I was doing some benchmarking of data.table vs DataFrames.jl. Of course, data.table is still way faster on sorting. But I found a low hanging fruit for sorting performance; it could be the backbone of a PR. Here is an MWE: basically I found that if there is only one column in the cols argument of sort, then I can simply do a sortperm on the one column vector and then apply to the rest of the Dataframe for a 4x speed up; this is implemented in fsort. Btw, this is still 10x slower than data.table so there must be other efficiencies we can find.
using DataFrames
const N = Int(1e8)
testdf = DataFrame(large_n_grps = rand(1:Int32(N/100), N), small_n_grps = rand(1:100, N), v1 = rand(1:5, N))
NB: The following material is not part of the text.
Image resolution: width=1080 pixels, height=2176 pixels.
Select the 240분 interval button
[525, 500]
function fsort(df::DataFrame, cols)
x = df[cols]
df[sortperm(x),:]
end
@time fsort(testdf, :small_n_grps) #10.5 seconds
@time sort(testdf, cols = [:small_n_grps]) # 40.4 seconds
Thanks for continuing your investigations. However, I’m not sure it’s a good idea to improve speed for special cases, especially since you note that the improvement is still not enough to get close to data.table. I’d rather try to improve the general algorithm.
Indeed it’s not clear to me why an algorithm accepting multiple columns should be slower when passed a single column than your specialized algorithm. The overhead due to looping over the sorting columns (in this case, a single column) should be negligible. There may be low-hanging fruits in the general algorithm too.
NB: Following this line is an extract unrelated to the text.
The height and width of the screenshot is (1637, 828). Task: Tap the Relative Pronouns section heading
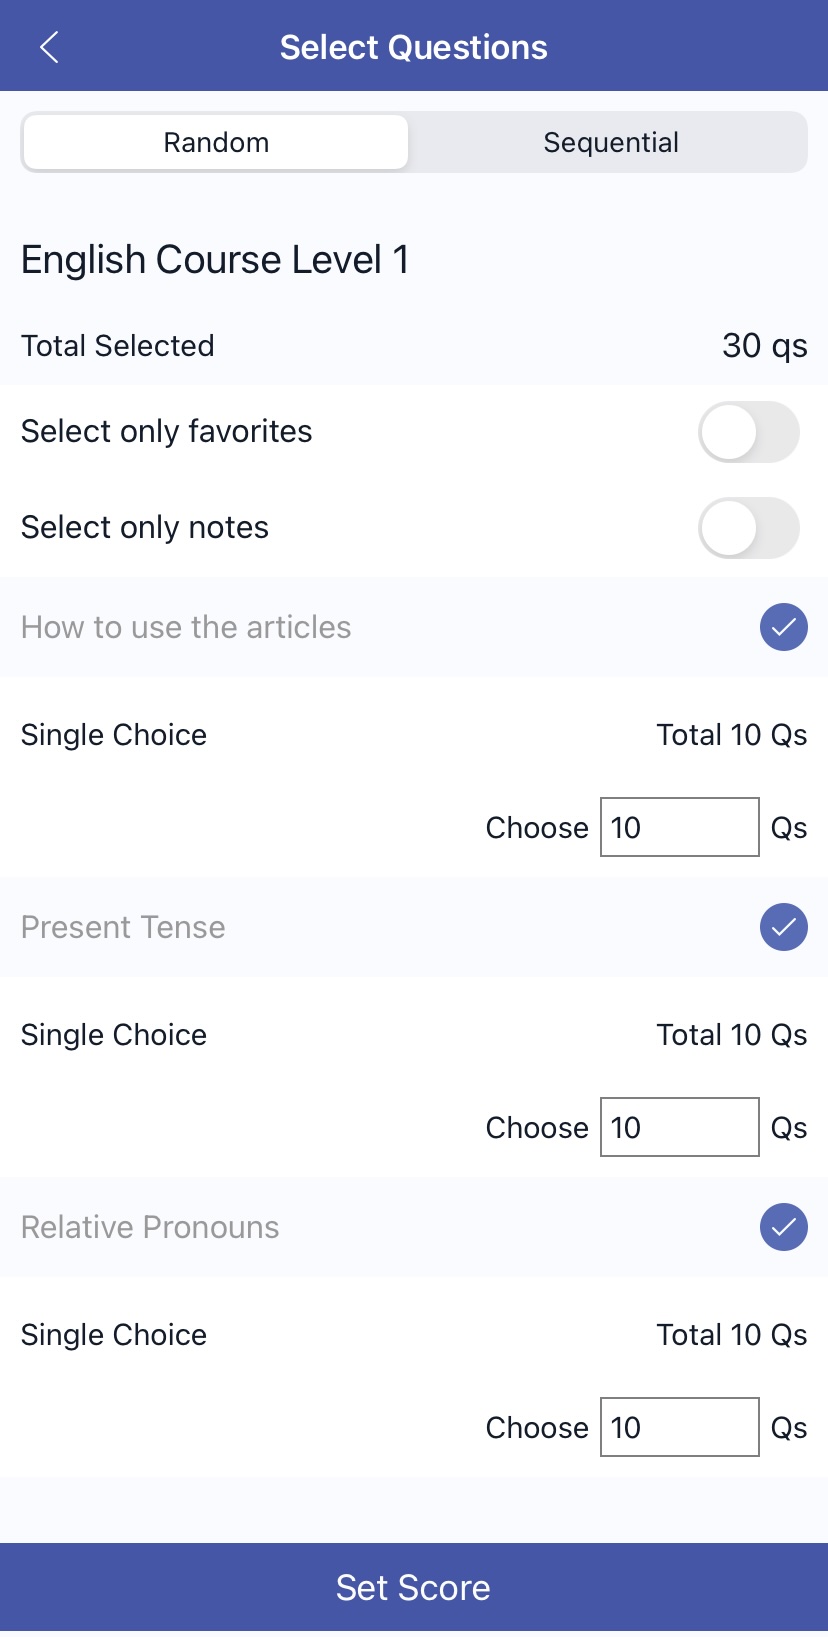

Not sure if it is related, but DataFrames sort! uses Base.permute!! (which is permute! minus a copy) and when looking for it I get the following:
help?> permute!
search: permute! ipermute! permutedims! permute permutedims PermutedDimsArray
permute!(v, p)
Permute vector v in-place, according to permutation p. No checking is done
to verify that p is a permutation.
To return a new permutation, use v[p]. Note that this is generally faster
than permute!(v,p) for large vectors.
Instead IndexedTables does something similar but instead of permute!(v, p) they use:
copy!(v, v[p])
I don’t know if this is the cause of the performance difference but maybe it’s a relevant thing to keep in mind.
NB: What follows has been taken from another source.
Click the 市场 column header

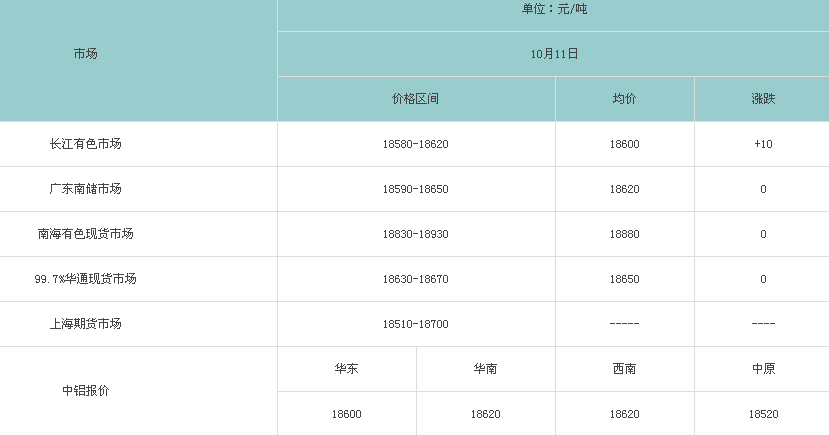pyautogui.click(x=85, y=54)
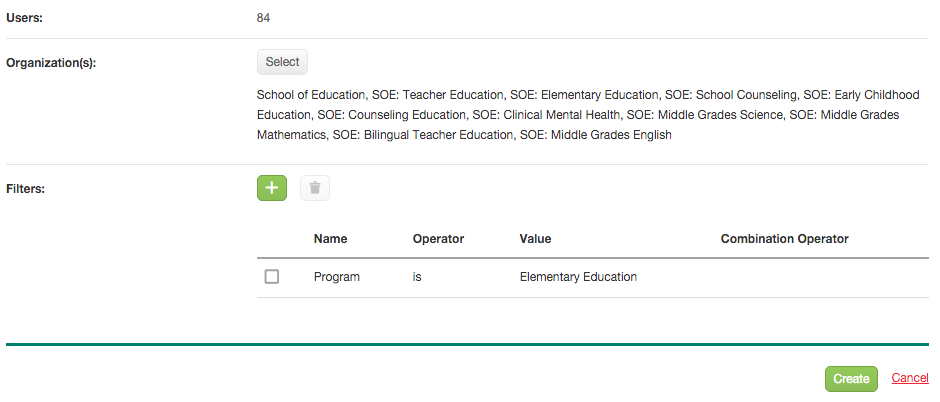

I’ve tested the implementation in this PR in IndexedTables: it is more or less as fast as yours in this specific case and it indeed does very similar things. The surprising part is that most of the time is actually spent in:
df[p, :]
That is to say, getting the rearreanged version of the vectors. I really don’t understand how data.table could speed that up so much. I would expect that v[p] with v a vector and p a vector of integers is reasonably fast in Julia. Do you know what data.table’s algorithm does differently?